ФРАГМЕНТ ТЕКСТА:
Наконец, еще одним из интересующих нас типов субъект-объектной связи следует признать связь взаимопроникновения субъекта и объекта, раскрываемую посредством категорий опредмечивания и распредмечивания.

Не останавливаясь пока на этом сложном вопросе, отметим, что под опредмечиванием философия понимает осуществляемый в процессе действия переход деятельностной способности субъекта в свойства отличного от него объекта действия. И наоборот, под распредмечиванием понимается обратный переход свойств объекта в свойства использующего его субъекта действия. Более подробную характеристику такого взаимопроникновения мы дадим при рассмотрении реальных результатов действия, которое логически относится уже не к структурному, а к функциональному анализу деятельности, к которому нам и предстоит перейти.

1 СОЗНАНИЕ КАК РЕГУЛЯТОР СОЦИАЛЬНОГО ПОВЕДЕНИЯ ПРОБЛЕМА "СВОБОДНОЙ ВОЛИ"

Нужно сказать, что функциональная проблематика, связанная с ответом на вопросы: почему, как и с какими последствиями действуют люди, вызывает значительно большую полемику, чем проблематика структурного анализа. При этом наиболее острые споры вызывает вопрос о функциональной роли сознания, его возможностях направлять и контролировать деятельность людей.

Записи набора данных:
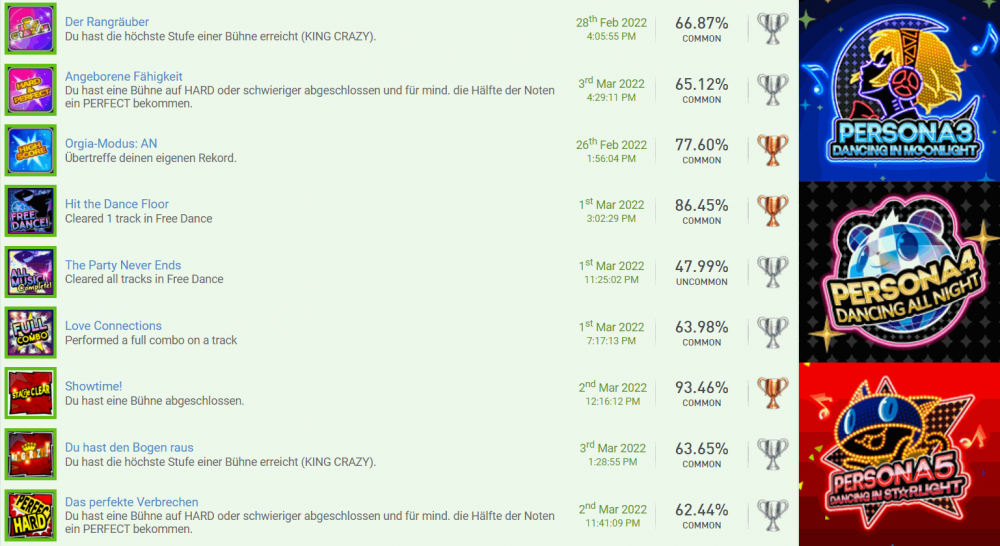Select the Persona 4 Dancing All Night artwork
This screenshot has width=1000, height=546.
click(899, 271)
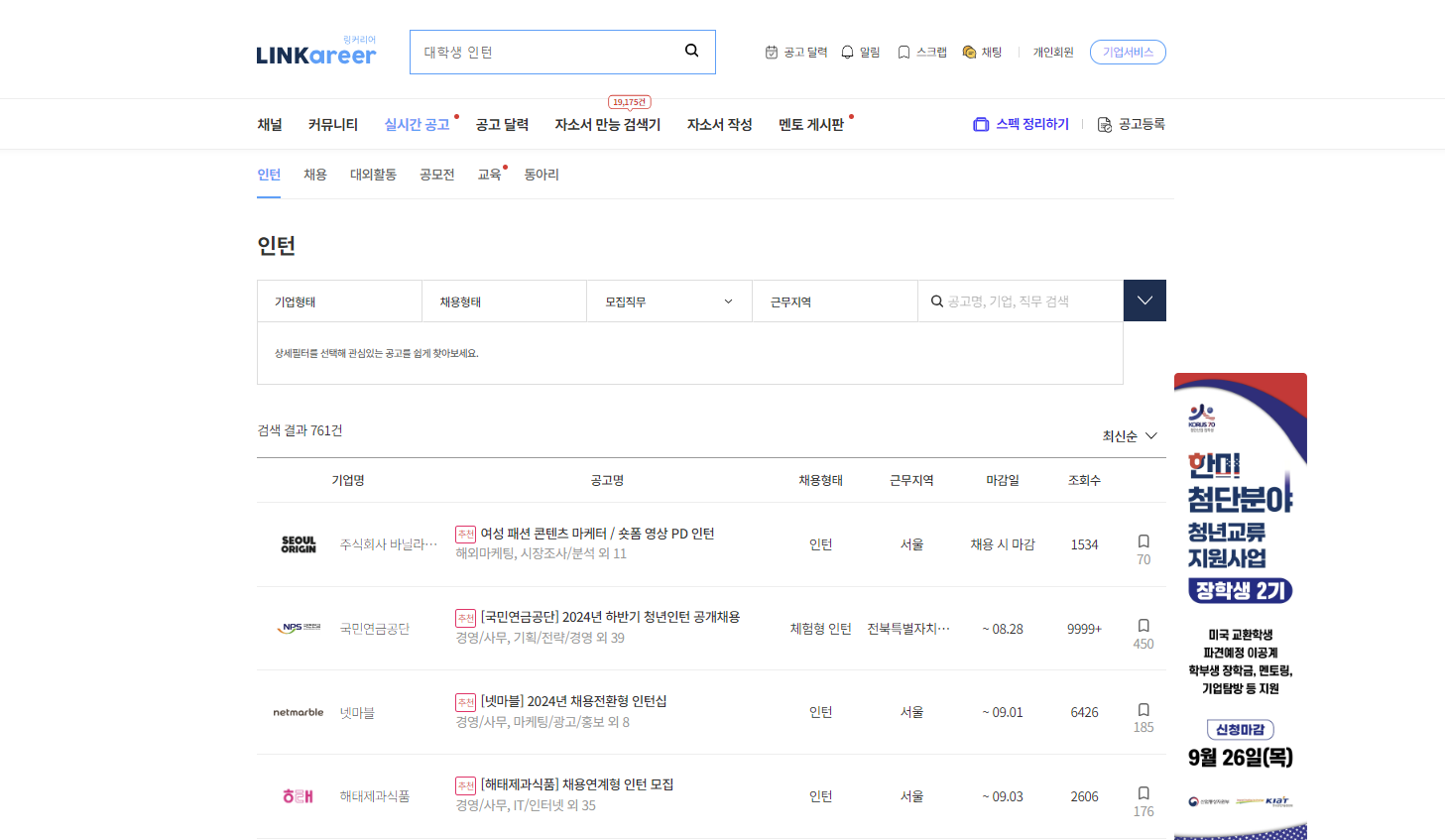Open the 멘토 게시판 menu item
1445x840 pixels.
(811, 124)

ЧТО НУЖНО СДЕЛАТЬ:
a) Что философия понимает под распредмечиванием согласно фрагменту о субъект-объектной связи?
b) Почему во фрагменте о субъект-объектной связи подробная характеристика взаимопроникновения субъекта и объекта откладывается? Ответьте по тексту.
c) Продолжите фрагмент о субъект-объектной связи, начав сразу после его последнего предложения.

ОТВЕТЫ ПО ПУНКТАМ:
a) Обратный переход свойств объекта в свойства использующего его субъекта действия.

b) Эту характеристику автор намерен дать при рассмотрении реальных результатов действия. Такое рассмотрение логически относится уже не к структурному, а к функциональному анализу деятельности, к которому еще предстоит перейти.

c)
Казалось бы, особого предмета для разногласий существовать не должно. В самом деле, рассматривая специфику социальной деятельности, философы не оспаривают ее целенаправленного характера, признают, что Homo Sapiens есть единственное живое существо, способное "сначала думать, а потом действовать", т.е. способное предпосылать физической активности продуманный, "отчуждаемый" от конкретной ситуации замысел или план действий.

Философы самых различных направлений дружно признавали и признают, что человек приводится в действие идеальными импульсами поведения, различными факторами сознания, будь то отчетливая цель, построенная на аналитическом расчете ситуации, смутные, плохо осознаваемыевлечения или эмоциональные аффекты. Привести человека в движение, не воздействуя на его сознание, можно лишь в том случае, если мы понимаем движение как перемещение в пространстве, а не как целенаправленную социальную активность.

Короче, все согласны с тем, что человеческая деятельность невозможна без согласованной работы различных "отсеков" сознания, одни из которых отвечают за сбор и оценку значимой для субъекта информации, другие за разработку планов и программ деятельности, третьи - за волевой контроль над их исполнением и т.д.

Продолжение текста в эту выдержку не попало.